No, seriously, I start with respect and kindness, if they prove to be more toxic than struggling with their own stuff, it makes me feel they are acting this way on purpose, it's then that I just don't interact with them, unless it's part of the job, then it's simply interacting with civility. :D
 
No, seriously, I start with respect and kindness, if they prove to be more toxic than struggling with their own stuff, it makes me feel they are acting this way on purpose, it's then that I just don't interact with them, unless it's part of the job, then it's simply interacting with civility. :D

I am definitely a forgiving enough of a person to assess if someone has a pattern of hostility or abrasiveness before it bothers me too much.

When it becomes continual, I am usually still polite, but I wear my emotions pretty naturally and openly, so I'm pretty sure people know when I dislike them. Some people will even stop bugging me if they know I don't like them, but often I still witness them treating others like shit.

I have a reputation at work for stepping in and helping my coworkers in situations like this, but the fact that I am essentially powerless to change these people bothers me to no end. It almost makes me feel like a child, unable to control my emotions. I have done things in the past such as meditation (I got really good at it) and CBT, and while it helped a little, it never completely tempered my strong emotional reactions to these little "injustices".
 
Pretty much what everyone else is saying. I just avoid the assholes and don't acknowledge them. Not going to waste my time and breath. There are more important meaningful things to concentrate on than just toxic people who intend to hurt others.
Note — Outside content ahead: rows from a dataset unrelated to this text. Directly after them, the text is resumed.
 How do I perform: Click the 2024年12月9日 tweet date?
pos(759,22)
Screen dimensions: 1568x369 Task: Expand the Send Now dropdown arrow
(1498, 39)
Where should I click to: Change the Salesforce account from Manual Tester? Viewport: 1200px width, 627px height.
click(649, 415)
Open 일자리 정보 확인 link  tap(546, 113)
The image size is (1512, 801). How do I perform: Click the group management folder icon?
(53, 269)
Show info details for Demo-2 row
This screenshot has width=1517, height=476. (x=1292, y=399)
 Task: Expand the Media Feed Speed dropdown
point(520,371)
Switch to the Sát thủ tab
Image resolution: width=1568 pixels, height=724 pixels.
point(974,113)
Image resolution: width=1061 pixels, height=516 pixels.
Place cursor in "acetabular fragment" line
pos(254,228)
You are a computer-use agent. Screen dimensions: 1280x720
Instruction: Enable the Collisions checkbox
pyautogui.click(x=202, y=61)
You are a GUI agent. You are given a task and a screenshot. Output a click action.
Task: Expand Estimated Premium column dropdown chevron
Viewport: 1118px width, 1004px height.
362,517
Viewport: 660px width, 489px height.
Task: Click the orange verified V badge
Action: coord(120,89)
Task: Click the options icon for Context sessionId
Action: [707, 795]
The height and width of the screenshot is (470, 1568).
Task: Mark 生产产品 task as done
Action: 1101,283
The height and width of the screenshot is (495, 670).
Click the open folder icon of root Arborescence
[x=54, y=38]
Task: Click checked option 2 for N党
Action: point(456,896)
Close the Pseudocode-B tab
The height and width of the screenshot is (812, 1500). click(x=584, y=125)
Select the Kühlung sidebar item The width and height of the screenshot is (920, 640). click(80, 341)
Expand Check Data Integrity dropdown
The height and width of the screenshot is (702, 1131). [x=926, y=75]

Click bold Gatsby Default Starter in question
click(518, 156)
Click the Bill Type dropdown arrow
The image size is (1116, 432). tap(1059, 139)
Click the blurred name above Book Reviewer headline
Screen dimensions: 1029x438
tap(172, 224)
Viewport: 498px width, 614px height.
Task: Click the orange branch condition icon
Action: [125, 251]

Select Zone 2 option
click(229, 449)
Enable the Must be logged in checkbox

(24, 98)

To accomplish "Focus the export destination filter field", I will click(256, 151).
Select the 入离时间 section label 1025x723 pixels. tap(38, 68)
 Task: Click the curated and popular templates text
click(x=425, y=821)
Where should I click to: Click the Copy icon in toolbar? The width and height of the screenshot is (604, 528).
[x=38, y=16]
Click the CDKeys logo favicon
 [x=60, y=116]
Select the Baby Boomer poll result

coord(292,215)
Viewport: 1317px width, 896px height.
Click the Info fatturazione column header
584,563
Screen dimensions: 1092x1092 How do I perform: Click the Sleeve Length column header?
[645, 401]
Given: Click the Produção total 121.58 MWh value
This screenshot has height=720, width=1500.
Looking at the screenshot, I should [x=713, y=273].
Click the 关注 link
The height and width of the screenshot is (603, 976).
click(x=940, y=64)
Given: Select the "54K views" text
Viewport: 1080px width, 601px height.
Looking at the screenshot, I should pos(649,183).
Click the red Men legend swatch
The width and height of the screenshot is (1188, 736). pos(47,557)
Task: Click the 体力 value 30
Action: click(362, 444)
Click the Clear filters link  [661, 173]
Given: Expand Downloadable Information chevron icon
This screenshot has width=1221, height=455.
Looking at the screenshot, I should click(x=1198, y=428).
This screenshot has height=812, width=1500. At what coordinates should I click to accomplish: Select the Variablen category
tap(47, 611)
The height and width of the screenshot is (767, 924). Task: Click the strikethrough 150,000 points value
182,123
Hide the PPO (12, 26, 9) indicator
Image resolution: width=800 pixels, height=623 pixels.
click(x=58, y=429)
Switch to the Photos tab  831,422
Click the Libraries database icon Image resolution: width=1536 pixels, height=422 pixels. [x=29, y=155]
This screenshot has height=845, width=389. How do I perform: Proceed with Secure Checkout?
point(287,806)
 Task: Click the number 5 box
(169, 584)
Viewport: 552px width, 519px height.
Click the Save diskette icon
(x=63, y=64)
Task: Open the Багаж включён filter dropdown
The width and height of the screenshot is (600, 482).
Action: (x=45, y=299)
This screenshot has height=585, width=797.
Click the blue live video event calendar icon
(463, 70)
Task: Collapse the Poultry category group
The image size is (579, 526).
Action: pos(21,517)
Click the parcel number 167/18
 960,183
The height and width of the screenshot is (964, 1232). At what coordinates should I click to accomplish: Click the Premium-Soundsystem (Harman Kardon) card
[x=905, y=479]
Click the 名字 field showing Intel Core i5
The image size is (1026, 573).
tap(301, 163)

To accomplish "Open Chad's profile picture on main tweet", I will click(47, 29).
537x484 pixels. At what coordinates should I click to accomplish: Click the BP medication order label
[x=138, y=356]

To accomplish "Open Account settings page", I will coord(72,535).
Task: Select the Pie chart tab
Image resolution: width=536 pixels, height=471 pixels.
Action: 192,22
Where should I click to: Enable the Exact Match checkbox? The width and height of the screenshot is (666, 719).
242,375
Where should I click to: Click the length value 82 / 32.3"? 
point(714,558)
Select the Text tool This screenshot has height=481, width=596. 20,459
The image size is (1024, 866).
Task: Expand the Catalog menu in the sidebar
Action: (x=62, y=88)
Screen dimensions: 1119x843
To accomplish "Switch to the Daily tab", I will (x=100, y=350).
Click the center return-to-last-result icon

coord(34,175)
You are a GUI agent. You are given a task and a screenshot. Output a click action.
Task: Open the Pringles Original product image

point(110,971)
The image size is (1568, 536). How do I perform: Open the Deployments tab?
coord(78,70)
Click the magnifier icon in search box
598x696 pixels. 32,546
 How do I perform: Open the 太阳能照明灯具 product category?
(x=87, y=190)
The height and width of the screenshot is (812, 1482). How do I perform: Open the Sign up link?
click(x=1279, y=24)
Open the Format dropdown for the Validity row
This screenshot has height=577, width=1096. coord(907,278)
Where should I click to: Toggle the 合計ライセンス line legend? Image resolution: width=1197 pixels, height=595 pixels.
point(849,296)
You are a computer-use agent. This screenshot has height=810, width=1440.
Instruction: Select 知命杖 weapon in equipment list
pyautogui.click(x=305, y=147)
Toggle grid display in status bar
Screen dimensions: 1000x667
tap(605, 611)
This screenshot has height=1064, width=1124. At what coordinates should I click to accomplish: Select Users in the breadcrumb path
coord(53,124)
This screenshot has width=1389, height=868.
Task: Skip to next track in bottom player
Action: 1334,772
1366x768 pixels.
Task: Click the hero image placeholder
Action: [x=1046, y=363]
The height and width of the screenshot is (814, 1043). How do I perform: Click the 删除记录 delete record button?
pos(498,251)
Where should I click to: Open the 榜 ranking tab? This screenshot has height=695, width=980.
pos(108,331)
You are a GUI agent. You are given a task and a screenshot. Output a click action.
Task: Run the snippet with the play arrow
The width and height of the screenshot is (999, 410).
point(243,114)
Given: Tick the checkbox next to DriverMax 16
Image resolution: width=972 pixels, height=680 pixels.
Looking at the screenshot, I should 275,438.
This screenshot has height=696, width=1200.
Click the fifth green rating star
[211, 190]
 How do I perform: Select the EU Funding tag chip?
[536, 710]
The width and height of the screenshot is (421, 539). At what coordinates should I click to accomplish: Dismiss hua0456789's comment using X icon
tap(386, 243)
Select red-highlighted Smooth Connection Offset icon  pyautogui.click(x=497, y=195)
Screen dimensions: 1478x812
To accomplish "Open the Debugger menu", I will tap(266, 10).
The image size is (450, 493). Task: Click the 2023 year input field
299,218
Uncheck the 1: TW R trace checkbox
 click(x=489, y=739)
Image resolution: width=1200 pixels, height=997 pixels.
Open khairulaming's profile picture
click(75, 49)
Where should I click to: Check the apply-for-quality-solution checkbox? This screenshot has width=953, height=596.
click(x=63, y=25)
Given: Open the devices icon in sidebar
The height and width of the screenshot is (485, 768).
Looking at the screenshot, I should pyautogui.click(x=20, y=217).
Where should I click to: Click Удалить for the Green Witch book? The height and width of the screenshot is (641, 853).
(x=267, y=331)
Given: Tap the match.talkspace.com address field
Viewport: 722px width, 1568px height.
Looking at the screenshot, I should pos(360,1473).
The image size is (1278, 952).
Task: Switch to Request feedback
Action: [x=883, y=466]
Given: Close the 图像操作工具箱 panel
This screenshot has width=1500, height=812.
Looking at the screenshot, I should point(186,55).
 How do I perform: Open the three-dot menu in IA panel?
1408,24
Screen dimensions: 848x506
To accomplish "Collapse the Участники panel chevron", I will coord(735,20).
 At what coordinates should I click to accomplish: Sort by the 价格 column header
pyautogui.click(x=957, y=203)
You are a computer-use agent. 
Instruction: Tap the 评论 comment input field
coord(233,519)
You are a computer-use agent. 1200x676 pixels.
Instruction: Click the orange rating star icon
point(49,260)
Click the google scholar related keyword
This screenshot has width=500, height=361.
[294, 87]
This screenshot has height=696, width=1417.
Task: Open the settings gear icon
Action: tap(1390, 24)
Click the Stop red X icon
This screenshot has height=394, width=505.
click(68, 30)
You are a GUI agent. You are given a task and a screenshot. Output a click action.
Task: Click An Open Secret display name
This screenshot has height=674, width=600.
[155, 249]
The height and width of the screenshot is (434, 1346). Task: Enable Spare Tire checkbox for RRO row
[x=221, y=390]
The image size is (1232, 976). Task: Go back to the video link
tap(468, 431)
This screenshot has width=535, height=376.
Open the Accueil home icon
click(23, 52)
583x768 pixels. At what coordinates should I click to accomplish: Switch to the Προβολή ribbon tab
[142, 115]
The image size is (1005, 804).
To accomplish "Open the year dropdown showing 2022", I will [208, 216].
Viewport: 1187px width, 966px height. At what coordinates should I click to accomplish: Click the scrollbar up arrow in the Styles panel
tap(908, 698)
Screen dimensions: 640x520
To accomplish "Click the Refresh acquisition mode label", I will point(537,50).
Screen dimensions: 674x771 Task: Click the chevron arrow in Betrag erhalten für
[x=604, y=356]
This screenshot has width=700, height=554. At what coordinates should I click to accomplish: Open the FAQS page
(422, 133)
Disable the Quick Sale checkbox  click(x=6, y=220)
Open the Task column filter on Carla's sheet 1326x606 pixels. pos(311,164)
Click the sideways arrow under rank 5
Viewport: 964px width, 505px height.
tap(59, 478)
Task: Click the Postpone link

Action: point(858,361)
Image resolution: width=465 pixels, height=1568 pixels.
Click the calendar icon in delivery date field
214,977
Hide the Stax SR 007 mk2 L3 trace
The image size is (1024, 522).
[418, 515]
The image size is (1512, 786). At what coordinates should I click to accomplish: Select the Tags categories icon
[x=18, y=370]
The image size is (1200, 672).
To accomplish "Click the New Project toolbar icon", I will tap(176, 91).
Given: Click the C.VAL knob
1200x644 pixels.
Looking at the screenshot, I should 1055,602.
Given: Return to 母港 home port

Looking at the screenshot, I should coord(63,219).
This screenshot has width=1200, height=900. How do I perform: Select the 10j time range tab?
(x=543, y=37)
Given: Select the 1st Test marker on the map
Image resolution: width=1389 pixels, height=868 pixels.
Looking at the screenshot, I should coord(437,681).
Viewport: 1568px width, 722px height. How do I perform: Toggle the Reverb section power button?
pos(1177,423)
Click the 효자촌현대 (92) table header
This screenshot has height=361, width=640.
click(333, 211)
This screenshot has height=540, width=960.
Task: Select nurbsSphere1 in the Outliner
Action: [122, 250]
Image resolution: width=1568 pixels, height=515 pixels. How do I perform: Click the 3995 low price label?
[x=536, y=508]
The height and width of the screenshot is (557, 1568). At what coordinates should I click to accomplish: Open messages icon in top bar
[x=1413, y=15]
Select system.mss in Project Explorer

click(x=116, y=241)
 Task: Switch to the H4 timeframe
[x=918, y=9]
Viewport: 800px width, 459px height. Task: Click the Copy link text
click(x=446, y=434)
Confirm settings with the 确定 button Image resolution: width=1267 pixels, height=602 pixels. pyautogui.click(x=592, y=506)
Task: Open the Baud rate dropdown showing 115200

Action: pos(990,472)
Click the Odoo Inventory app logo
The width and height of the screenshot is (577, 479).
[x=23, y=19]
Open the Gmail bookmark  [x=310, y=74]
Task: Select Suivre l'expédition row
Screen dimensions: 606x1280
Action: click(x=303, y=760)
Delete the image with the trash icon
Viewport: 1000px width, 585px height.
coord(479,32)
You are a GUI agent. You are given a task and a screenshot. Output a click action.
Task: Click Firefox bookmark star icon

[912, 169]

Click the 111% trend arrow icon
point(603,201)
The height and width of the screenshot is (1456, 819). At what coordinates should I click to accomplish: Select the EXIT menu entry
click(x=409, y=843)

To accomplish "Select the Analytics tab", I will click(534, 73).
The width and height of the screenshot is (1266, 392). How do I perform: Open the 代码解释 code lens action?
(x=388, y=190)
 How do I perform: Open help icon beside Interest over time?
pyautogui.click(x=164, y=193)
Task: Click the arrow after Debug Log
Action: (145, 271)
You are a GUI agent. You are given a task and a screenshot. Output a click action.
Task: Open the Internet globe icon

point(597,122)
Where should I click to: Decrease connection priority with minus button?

I decided that a long time ago as well, but I've realized that I'll never stop running if I just avoid them. They are everywhere. Easy to do in my personal life, difficult to do when I work with them. I've even moved to groups with very healthy people, but as time goes on, things always change and the douchebags invade.

Last summer I had to go on a month-long international trip with two very well known (at my workplace) kings of incompetent douchebaggery. Through meditation, I got to the point in which I was barely fazed by this. I flew there happy. After we arrived, they were pretty much assholes to everyone. They made a lot of enemies. It was frustrating; my only solace was that I made a lot of friends and we pretty much all hated them as a team. Go team!
 
Life is too short to waste one's efforts on trying to change or understand the ways of a jerk.

If push comes to shove, I'm not afraid to just expose their incompetence.

Otherwise just haughty disregard - which is easy for me since I'm French. ;)
 
This is my eternal struggle. I need to believe I can understand anything. When I don't, I basically go nuts.

Lol yeah, I think it's the bane of a Ti dominant isn't it?

Maybe consider that these jerks might be the equivalent of a very simple equation, like 2x = 2. And consider the problem solved from then on.